Supplied material:

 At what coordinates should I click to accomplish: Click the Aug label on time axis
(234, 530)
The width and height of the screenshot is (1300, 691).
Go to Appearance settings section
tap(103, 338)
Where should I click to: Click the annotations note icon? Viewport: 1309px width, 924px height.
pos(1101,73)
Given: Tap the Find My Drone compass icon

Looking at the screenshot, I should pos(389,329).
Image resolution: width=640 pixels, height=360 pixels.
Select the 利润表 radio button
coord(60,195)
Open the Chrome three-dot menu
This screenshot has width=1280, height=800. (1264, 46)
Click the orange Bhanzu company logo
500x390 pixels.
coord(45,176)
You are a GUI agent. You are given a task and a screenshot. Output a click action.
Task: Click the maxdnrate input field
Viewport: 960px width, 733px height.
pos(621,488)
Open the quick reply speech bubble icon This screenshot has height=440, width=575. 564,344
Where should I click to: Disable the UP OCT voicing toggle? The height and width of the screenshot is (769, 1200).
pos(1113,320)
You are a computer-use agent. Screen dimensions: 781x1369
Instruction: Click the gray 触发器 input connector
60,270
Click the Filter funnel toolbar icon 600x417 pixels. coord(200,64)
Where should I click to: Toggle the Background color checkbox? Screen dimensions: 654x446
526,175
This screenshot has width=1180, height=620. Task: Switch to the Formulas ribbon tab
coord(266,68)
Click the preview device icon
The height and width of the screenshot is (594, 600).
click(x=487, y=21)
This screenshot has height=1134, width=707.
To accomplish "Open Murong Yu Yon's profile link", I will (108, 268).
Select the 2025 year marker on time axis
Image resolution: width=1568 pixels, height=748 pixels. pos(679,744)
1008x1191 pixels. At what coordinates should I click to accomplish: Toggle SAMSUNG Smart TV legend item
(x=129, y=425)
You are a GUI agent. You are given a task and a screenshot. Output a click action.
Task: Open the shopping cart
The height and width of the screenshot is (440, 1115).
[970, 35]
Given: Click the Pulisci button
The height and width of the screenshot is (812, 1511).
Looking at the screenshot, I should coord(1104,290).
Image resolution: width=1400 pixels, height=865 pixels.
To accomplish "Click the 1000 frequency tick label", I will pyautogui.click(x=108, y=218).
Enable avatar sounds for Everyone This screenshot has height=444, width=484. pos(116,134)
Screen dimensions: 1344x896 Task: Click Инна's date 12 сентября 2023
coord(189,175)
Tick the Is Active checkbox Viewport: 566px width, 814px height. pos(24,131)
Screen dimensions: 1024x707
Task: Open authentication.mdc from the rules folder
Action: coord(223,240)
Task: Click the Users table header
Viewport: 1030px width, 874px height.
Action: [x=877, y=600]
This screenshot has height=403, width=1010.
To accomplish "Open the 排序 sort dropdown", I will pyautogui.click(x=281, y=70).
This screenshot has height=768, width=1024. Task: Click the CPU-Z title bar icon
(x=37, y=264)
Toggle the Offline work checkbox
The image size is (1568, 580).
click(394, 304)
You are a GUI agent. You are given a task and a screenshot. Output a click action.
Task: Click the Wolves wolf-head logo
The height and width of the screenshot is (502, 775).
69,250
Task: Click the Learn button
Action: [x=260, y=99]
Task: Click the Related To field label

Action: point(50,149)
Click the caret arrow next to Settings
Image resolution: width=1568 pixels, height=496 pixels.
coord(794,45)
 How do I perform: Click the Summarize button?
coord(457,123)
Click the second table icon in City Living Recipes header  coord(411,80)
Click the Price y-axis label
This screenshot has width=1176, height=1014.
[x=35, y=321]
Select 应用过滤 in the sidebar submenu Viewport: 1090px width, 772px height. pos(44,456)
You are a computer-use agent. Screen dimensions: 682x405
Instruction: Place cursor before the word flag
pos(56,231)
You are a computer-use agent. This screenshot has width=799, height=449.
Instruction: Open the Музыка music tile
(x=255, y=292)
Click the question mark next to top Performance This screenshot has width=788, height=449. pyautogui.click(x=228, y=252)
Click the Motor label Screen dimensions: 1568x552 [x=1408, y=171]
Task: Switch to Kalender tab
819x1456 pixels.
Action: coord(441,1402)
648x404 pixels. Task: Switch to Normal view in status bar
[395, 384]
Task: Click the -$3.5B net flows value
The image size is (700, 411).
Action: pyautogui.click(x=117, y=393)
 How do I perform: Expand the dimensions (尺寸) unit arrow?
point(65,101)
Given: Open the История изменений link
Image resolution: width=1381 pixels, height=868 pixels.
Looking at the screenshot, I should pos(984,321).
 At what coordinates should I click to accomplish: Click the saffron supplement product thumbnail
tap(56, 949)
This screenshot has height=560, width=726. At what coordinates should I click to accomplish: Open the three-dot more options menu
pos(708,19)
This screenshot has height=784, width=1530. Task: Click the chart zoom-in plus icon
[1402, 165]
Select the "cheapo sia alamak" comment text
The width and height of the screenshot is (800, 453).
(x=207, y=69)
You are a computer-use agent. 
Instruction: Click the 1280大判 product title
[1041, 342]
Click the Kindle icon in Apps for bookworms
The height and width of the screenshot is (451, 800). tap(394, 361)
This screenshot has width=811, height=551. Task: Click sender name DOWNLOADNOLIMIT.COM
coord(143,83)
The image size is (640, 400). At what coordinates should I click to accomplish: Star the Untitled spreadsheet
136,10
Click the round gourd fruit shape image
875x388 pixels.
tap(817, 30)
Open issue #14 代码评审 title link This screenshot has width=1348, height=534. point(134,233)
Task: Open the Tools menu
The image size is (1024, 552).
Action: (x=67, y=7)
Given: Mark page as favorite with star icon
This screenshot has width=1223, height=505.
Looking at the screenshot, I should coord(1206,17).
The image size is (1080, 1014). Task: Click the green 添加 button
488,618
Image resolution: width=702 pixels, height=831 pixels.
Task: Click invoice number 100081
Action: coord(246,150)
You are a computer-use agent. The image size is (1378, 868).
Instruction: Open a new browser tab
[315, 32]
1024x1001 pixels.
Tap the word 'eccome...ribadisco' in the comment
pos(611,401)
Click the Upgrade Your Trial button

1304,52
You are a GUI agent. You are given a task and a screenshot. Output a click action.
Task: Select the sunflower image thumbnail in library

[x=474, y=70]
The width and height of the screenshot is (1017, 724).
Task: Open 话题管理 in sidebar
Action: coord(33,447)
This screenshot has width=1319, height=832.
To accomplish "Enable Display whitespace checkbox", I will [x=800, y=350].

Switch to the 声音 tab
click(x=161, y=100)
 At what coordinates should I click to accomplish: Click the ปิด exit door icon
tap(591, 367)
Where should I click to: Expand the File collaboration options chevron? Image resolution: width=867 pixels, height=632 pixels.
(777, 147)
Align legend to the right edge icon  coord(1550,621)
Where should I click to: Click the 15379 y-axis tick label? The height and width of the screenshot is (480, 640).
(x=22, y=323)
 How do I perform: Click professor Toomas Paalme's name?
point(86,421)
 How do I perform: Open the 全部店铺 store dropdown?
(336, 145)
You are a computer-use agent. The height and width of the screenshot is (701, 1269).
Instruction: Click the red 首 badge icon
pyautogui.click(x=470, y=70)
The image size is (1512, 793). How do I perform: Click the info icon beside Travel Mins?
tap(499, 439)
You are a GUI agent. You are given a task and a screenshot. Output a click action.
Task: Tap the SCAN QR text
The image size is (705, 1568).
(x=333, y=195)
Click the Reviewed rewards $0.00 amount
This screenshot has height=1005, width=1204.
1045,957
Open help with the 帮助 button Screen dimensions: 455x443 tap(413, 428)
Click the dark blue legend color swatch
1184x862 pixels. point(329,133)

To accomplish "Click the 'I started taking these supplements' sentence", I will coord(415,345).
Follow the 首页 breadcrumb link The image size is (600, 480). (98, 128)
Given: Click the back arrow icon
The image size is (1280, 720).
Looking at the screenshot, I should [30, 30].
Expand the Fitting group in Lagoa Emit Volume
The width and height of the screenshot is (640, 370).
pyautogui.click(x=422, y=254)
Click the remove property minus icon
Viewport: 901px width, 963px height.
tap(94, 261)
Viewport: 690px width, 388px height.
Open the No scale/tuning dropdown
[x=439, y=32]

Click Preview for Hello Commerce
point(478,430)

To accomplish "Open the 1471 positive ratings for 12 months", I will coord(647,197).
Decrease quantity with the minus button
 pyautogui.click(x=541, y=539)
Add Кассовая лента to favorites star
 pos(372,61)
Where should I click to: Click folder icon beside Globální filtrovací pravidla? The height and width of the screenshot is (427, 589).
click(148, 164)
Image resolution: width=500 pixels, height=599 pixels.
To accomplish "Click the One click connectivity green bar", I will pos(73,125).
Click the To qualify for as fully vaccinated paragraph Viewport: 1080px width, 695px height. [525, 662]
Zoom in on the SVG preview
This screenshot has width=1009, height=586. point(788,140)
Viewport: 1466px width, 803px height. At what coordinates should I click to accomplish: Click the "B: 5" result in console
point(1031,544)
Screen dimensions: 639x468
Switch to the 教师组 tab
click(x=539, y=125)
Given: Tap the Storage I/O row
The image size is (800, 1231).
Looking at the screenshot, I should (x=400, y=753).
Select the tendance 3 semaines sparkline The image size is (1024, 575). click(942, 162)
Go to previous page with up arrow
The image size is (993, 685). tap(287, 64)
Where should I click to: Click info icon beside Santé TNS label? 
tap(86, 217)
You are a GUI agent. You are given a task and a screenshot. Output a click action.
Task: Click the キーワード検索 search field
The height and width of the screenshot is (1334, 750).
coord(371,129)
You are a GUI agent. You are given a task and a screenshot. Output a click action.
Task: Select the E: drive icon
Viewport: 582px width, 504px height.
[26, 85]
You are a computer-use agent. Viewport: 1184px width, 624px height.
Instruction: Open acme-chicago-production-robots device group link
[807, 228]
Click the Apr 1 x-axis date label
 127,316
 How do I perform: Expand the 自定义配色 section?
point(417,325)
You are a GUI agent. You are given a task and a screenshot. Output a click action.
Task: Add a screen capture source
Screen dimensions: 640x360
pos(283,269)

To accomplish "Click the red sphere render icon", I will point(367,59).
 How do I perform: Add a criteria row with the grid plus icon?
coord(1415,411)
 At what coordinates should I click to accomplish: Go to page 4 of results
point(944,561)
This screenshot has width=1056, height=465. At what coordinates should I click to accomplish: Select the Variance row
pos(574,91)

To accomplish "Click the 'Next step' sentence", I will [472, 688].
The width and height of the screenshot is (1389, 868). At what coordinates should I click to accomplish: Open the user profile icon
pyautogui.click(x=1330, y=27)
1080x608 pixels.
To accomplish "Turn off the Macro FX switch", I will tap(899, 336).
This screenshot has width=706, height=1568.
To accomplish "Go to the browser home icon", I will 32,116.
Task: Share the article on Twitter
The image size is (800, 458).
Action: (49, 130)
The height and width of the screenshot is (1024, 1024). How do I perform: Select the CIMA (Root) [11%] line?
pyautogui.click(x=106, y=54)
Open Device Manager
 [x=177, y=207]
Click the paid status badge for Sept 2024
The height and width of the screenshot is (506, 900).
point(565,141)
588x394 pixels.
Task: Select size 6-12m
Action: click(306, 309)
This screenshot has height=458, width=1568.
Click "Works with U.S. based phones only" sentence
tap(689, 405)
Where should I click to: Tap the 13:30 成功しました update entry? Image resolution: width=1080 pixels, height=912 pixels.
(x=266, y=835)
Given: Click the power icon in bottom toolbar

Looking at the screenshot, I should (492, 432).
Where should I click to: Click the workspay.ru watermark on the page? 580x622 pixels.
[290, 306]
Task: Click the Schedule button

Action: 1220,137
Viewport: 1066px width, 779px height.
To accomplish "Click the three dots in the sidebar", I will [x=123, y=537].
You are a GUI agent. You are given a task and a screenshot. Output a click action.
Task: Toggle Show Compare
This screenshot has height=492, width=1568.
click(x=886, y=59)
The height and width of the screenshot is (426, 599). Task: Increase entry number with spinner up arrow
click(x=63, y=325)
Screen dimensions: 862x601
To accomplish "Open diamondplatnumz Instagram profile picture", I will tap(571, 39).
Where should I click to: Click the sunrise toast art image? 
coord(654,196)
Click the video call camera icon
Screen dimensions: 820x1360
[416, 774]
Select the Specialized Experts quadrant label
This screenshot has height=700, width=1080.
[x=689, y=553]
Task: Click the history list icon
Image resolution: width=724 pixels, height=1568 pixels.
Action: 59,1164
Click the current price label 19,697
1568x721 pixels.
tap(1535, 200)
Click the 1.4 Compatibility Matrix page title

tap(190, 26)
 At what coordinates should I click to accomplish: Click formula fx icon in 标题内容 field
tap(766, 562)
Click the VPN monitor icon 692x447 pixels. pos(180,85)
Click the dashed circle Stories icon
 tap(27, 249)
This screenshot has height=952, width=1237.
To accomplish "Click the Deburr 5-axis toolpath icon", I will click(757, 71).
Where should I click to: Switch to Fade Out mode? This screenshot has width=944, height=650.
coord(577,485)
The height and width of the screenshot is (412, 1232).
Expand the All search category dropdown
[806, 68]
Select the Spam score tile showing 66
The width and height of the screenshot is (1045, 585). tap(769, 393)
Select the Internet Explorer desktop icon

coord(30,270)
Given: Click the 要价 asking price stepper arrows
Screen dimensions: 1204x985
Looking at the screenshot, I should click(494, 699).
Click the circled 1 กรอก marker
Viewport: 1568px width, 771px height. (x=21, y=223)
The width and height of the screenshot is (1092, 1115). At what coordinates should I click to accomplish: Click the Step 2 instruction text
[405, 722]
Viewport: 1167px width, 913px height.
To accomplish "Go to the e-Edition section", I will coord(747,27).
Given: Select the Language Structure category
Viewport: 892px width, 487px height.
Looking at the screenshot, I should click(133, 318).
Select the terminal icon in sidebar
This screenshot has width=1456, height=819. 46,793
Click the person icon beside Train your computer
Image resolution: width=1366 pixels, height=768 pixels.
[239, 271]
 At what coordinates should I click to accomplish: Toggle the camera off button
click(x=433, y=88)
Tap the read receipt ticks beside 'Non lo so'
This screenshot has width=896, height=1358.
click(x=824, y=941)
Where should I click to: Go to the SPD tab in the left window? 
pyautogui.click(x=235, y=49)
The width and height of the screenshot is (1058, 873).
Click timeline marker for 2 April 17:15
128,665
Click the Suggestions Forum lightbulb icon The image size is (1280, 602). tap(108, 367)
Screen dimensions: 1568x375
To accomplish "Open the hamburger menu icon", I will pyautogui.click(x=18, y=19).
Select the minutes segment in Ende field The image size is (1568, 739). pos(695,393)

Instructions for the task:
After reading through the material, report every line that holds "header".

Solution:
Task: Click the Users table header
Click the second table icon in City Living Recipes header  coord(411,80)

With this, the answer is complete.